LIFE Project Cover Photo

Vapour Phase Bioreactors for Agro-non-Food Industries

Reference: LIFE03 ENV/P/000521 | Acronym: SONATURA



Recent EU legislation (notably Council Directives 1999/13/EC and 2001/81/EC) will result in the reduction of the total amount of Volatile Organic Carbons (VOCs) released into the atmosphere. To meet the requirements of the EU’s ecolabel, companies must meet targets for the reduction of emissions of air pollutants, in particular VOCs. Operators have been given a limited period of time to adapt to these stringent requirements. The leather industry has to respect the new emissions limits, particularly with regard to the industrial activities involved in the finishing process. Most gaseous emissions are produced during the finishing processes, which entails the use of spray-painting machines that apply solvent based products (e.g. pigments, dyes and lacquers) to the final leather product.

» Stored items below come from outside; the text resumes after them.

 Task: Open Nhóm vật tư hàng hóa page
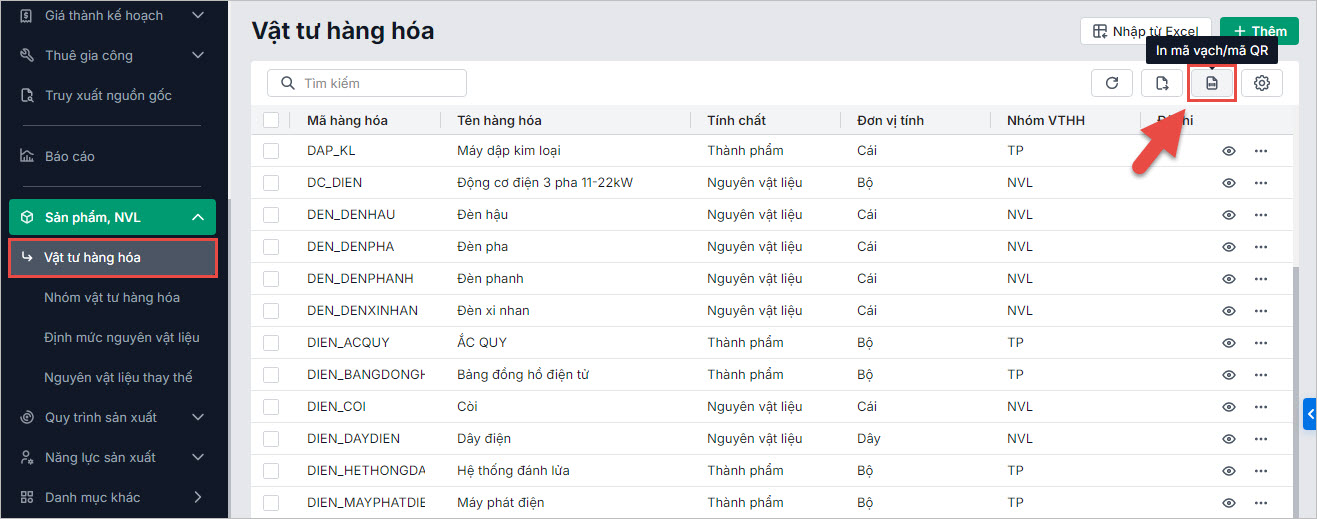[x=112, y=297]
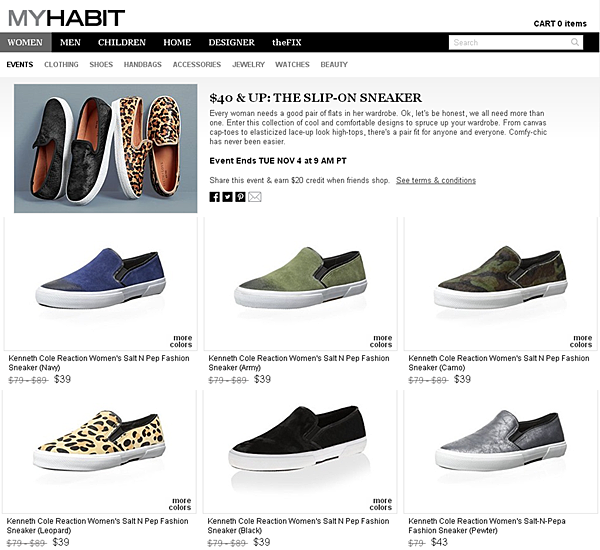View CART 0 items

pos(560,24)
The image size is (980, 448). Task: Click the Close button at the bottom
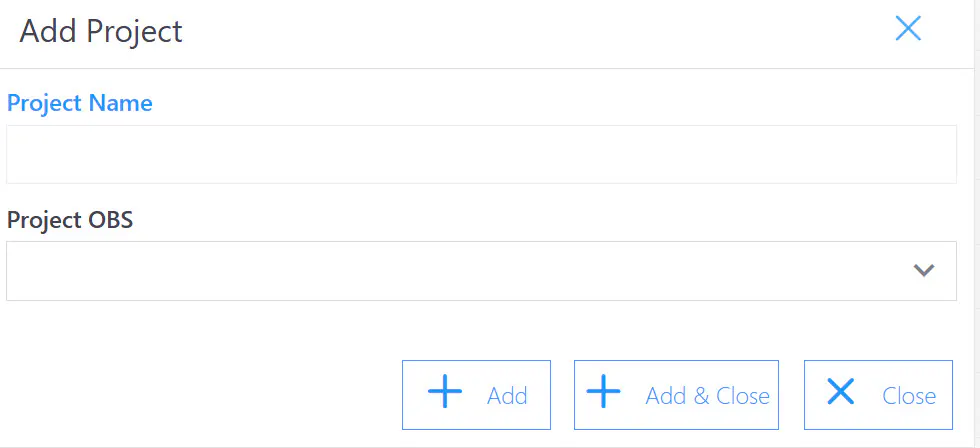point(878,395)
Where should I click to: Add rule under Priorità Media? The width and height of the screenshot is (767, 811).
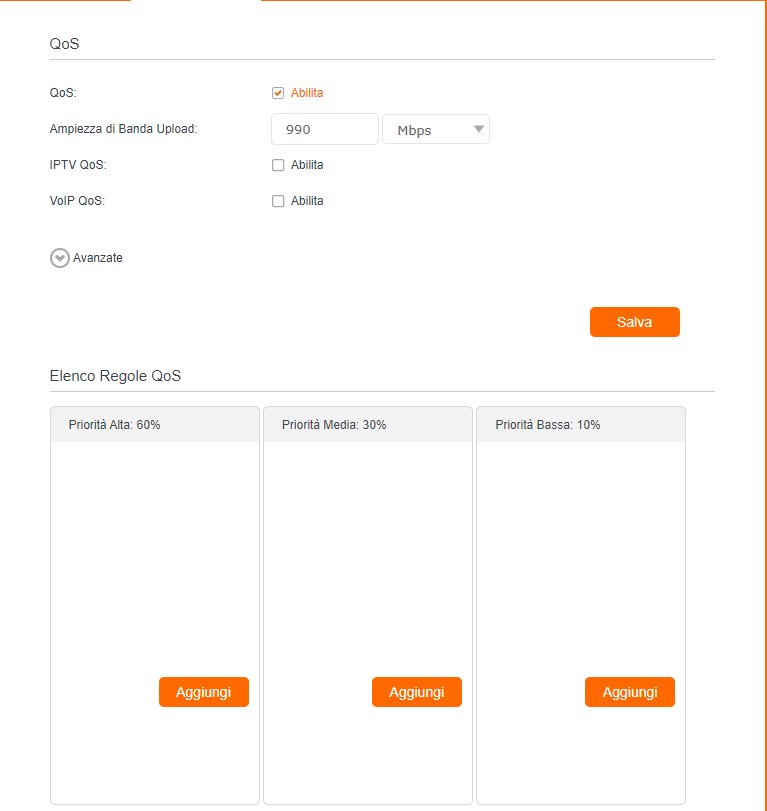click(416, 692)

Emissions generated during this phase depend on the type of chemical used. In the cork industrial sector, part of the industrial process, independently of the potential benefits introduced from clean processing, will generate VOCs; this is the case of solvent based resins used for cork agglomeration. These new pieces of legislation provide a framework for a mass balance exercise, embracing all industrial operator emissions (total emissions = fugitive emissions + waste gas emissions). They also set national emissions caps for certain atmospheric pollutants, including VOCs, to come into force by 2010 at the latest. In Europe, current legal requirements set 2007 as the deadline for adoption of measures to control industrial gaseous emissions containing VOCs for certain industrial sectors (e.g., paint & varnish). Existing installations must comply with currently established legal requirements no later than 31 October 2007.


The "SoNatura" project aimed to anticipate future legislation by promoting clean processing and good environmental practices with the application of Best Available Technologies (BAT) in an industrial sector where Portugal is one of the world market leaders. The application of Vapour Phase Bioreactors (VPBs) for the elimination of VOCs in gaseous emissions is an emerging practice that is already well established in Central Europe and US. The main objectives of the project were as follows: • To develop Vapour Phase Bioreactors - VPBs - for the treatment of air emissions from Agro-non-Food Industries (AnFI). • To demonstrate and validate the application of a BAT in the targeted industrial sector through the use of a prototype VPB. • To raise awareness about air pollution problems in the AnFI sector with a view to widening the application of VPBs to different industrial sectors. • To develop highly skilled human resources on VPBs. • To promote the application of VPBs through a range of dissemination activities (seminars, best practices manuals, etc.). • To generate cooperation between industry and universities.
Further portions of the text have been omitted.